When you call feeds() or mobdb_search(), you get a tibble with these columns:

Top-Level Fields

Field Type Description
id character Unique feed identifier (e.g., “mdb-195”)
data_type character Feed type: “gtfs” or “gtfs_rt”
provider character Transit agency/provider name
status character “active”, “deprecated”, “inactive”, “development”, or “future”
created_at character ISO timestamp of when feed was added
feed_contact_email character Contact email (may be empty)
official logical Whether feed is officially maintained
official_updated_at character When official status was updated
feed_name character Optional feed name (often empty)
note character Optional notes (often empty)

Nested Data Structures

source_info (data frame)

This is where the download URL lives!

feeds$source_info

Contains: - producer_url - The direct download URL for the GTFS/GBFS file - authentication_type - Integer (0 = no auth required, 1 = API key, 2 = header) - authentication_info_url - URL with auth instructions (if needed) - api_key_parameter_name - Parameter name for API key (if needed) - license_url - License information URL

external_ids (list of data frames)

External identifiers from other systems:

feeds$external_ids[[1]]
# external_id    source
# "195"         "mdb"

redirects (list)

URL redirects (usually empty list)

Related URLs (usually empty list)

Accessing Download URLs

Method 1: Extract from search results

feeds <- feeds(country_code = "US", limit = 5)

# Get first feed's URL
url <- feeds$source_info$producer_url[1]

# Get all URLs
urls <- feeds$source_info$producer_url

Method 2: Use helper function

feeds <- mobdb_search("transit")
urls <- mobdb_extract_urls(feeds)

Method 3: Get specific feed URL

url <- mobdb_feed_url("mdb-195")

Method 4: Direct integration with tidytransit

gtfs <- mobdb_read_gtfs("mdb-195")
# or
gtfs <- mobdb_read_gtfs(feeds[1, ])

Example: Complete Workflow

library(mobdb)
library(dplyr)

# Set up authentication
mobdb_set_key("your_refresh_token")

# Search for California transit
ca_feeds <- feeds(
  subdivision_name = "California",
  data_type = "gtfs",
  status = "active"
)

# View results
ca_feeds |>
  select(id, provider, status) |>
  print(n = 20)

# Get download URLs
ca_feeds |>
  mutate(url = mobdb_extract_urls(ca_feeds)) |>
  select(provider, url)

# Filter for specific provider
sf_muni <- ca_feeds |>
  filter(grepl("San Francisco", provider, ignore.case = TRUE))

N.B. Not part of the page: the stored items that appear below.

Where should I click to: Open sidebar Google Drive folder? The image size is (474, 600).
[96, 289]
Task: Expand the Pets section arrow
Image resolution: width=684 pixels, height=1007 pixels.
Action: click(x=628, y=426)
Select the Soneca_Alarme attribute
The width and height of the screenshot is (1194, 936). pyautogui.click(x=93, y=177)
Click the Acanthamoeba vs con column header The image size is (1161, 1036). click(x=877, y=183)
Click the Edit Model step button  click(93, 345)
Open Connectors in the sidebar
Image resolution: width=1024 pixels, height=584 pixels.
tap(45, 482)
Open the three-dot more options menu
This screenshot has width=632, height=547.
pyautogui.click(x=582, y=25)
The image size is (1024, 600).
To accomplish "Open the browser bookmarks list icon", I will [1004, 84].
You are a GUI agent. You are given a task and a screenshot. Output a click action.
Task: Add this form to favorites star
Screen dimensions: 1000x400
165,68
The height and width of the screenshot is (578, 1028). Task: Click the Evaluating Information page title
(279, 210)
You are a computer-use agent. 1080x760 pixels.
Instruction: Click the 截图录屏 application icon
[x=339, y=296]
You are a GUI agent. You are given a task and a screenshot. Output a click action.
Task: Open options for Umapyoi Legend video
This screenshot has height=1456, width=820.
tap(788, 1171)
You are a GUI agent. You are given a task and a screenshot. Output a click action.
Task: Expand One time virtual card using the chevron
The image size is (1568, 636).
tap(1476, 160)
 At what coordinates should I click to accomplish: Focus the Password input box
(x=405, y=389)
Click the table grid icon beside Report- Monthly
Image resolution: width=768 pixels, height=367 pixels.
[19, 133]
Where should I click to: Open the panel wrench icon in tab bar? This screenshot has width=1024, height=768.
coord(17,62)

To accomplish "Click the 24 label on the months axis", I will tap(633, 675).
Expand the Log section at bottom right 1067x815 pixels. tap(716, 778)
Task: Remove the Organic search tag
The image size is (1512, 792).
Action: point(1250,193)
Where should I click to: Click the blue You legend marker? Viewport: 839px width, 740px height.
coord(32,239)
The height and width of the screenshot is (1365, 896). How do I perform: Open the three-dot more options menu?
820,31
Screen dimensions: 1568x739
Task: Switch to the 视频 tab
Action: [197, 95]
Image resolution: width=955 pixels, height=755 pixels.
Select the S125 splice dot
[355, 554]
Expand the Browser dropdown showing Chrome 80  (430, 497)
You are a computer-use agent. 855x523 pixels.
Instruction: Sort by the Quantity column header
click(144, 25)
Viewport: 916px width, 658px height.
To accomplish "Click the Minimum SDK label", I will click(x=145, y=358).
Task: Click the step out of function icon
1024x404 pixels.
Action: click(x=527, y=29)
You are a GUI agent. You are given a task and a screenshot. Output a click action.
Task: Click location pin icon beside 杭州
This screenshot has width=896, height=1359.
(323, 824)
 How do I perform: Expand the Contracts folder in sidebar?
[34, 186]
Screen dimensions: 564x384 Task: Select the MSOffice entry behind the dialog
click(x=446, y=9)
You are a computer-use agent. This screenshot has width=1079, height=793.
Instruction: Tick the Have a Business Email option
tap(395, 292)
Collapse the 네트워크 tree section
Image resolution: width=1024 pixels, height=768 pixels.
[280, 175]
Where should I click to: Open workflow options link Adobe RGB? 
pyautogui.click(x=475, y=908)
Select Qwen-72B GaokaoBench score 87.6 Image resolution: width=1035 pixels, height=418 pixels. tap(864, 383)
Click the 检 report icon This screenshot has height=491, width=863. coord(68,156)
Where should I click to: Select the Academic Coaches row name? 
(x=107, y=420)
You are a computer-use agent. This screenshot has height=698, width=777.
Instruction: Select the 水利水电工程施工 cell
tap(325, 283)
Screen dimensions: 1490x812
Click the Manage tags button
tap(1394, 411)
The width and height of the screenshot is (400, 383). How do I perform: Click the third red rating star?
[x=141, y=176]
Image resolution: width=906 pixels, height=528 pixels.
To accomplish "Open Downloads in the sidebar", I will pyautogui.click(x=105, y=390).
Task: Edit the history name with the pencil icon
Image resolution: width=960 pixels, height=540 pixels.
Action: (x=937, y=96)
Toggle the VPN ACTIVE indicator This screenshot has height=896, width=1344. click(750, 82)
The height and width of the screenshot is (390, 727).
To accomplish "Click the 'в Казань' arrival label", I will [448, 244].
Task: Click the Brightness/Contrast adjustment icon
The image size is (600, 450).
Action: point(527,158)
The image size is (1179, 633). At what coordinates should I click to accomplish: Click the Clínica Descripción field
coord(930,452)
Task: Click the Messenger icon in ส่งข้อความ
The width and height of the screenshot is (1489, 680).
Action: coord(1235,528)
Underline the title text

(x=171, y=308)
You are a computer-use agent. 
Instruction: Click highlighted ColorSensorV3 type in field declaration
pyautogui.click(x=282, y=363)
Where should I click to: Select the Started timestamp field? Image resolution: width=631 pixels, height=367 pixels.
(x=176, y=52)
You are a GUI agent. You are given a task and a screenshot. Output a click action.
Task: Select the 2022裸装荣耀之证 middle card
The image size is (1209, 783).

# Download with tidytransit
if (nrow(sf_muni) > 0) {
  library(tidytransit)
  gtfs <- mobdb_read_gtfs(sf_muni[1, ])
  
  # Analyze
  gtfs$routes
  gtfs$stops
}

Dataset Object Structure

When you call mobdb_datasets():

Field Type Description
id character Unique dataset identifier
feed_id character Associated feed ID
downloaded_at character When this version was captured
hash character Hash of the dataset file
download_url character URL for this specific version

Search results include all fields from feeds PLUS additional nested data:

Additional Fields in Search Results

locations (list of data frames)

Each feed can have multiple locations:

results <- mobdb_search("transit")

# Access locations for first result
results$locations[[1]]
#   country_code country       subdivision_name municipality
#   "US"         "United States" "California"   "Los Angeles"

# Use helper to extract all locations
locations <- mobdb_extract_locations(results)

latest_dataset (data frame)

Complete information about the most recent validated dataset:

results$latest_dataset

Contains: - id - Dataset identifier
- hosted_url - URL to download validated GTFS (preferred over producer_url) - downloaded_at - Capture timestamp - hash - File hash - service_date_range_start - First date of service - service_date_range_end - Last date of service - agency_timezone - Timezone of the agency - validation_report - Nested validation results: - features - List of GTFS features used - total_error - Count of validation errors - total_warning - Count of warnings - total_info - Count of info messages - unique_error_count - Unique error types - unique_warning_count - Unique warning types

Important: The hosted_url from latest_dataset is a validated, hosted copy of the feed. This is often more reliable than the original producer_url.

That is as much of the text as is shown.